Shape Shifter is his 36th album in total, and aside from a solitary track – Eres La Luz – is comprised entirely of instrumentals which we're told have been lying around in various stages of composition over the years. Backed by the usual array co-writers, collaborators and sundry members of the travelling circus that represents his eponymous band, there's always a possibility that it could suffocate in a crush of ideas, but long standing fans should have little cause for concern, as all the signature touches they'll be familiar with are still prominent.
Dedicated to the cause of indigenous natives around the planet, the titular opener starts placidly with some American Indian ceremonial chanting, before rapidly developing into a familiarly riff- heavy work out demonstrating the kind of virtuosity honed over 50 years with a guitar attached like another limb. There follows an excellent, blues inflected cover of Toure Kundra's Dom, before Nomad ends up in the kind of winding desert rock jam that helped connect the man to his break out audience in the early 70's.
When doing what most would perceive him to do best, Santana continues to fascinate. Here, the cantina piano and equatorial elegance of Macumba In Budapest is delicately sublime, whilst the firing tom-toms and flamenco shades of of Mr. Szabo are post midnight and edged with darker passions.
Perhaps it's in doing what people expect, rather than an exploring of his roots less travelled that is Shape Shifter's main weakness. A stodgy mid section of chain-tapas sound tracking recalls the horror of eighties over production at it's worst, especially on In The Light Of a New Day and the annoyingly pristine Angelica Faith.
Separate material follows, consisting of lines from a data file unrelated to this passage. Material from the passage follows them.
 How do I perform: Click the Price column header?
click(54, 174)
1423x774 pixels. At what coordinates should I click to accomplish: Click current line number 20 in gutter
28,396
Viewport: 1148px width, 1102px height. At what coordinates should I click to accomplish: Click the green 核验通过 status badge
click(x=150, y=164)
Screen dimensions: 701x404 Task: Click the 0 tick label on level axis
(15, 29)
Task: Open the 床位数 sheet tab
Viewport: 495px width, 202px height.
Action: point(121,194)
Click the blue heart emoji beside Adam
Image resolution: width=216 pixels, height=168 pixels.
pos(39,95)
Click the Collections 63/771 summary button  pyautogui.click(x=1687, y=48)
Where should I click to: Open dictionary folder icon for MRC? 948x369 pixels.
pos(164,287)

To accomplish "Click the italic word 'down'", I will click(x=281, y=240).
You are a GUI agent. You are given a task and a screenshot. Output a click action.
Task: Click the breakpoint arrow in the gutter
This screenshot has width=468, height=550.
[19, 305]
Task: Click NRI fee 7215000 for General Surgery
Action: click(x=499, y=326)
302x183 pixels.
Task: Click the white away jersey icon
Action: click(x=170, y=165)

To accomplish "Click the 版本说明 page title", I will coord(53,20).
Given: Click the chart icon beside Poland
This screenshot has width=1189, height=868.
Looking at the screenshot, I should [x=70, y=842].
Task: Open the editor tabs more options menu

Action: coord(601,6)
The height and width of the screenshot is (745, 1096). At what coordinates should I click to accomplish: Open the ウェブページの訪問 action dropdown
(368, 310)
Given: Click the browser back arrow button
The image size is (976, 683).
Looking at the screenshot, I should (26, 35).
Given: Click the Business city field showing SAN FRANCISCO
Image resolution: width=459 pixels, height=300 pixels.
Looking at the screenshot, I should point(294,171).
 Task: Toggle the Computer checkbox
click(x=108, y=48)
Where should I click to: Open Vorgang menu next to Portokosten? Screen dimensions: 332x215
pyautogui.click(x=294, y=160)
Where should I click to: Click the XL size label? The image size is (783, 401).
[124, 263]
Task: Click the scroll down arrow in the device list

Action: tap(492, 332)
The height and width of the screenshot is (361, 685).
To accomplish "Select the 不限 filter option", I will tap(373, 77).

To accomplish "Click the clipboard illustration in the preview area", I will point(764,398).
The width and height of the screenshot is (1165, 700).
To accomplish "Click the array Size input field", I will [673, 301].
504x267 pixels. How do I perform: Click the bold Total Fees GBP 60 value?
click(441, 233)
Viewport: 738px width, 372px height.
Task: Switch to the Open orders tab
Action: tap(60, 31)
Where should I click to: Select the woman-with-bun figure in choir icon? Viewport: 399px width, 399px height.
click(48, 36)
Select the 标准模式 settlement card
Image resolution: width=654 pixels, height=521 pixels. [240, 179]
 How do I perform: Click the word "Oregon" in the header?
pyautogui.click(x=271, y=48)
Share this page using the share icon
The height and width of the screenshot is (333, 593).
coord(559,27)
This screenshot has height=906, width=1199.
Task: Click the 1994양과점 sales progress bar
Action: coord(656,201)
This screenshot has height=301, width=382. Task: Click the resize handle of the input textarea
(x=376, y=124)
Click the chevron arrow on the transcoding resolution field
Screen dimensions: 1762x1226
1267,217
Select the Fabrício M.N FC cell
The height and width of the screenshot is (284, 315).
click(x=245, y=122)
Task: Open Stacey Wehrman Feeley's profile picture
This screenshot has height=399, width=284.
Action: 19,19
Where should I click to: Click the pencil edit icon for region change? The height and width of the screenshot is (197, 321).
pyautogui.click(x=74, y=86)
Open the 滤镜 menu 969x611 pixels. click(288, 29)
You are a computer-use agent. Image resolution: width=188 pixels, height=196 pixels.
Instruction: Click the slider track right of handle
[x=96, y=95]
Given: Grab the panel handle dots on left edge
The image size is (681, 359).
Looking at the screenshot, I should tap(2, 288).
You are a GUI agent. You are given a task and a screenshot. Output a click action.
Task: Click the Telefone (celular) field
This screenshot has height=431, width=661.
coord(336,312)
In retrospect it shouldn't be a surprise that one of the industry's elder statesmen is only happy pushing at certain boundaries, after all Carlos Santana has little to prove to anyone. Equally though this could be the right time for more adventure, especially given the platform he has earned to deliver Latin American music to a rapidly expanding global audience. If he chooses to accept it, this mission is far from over.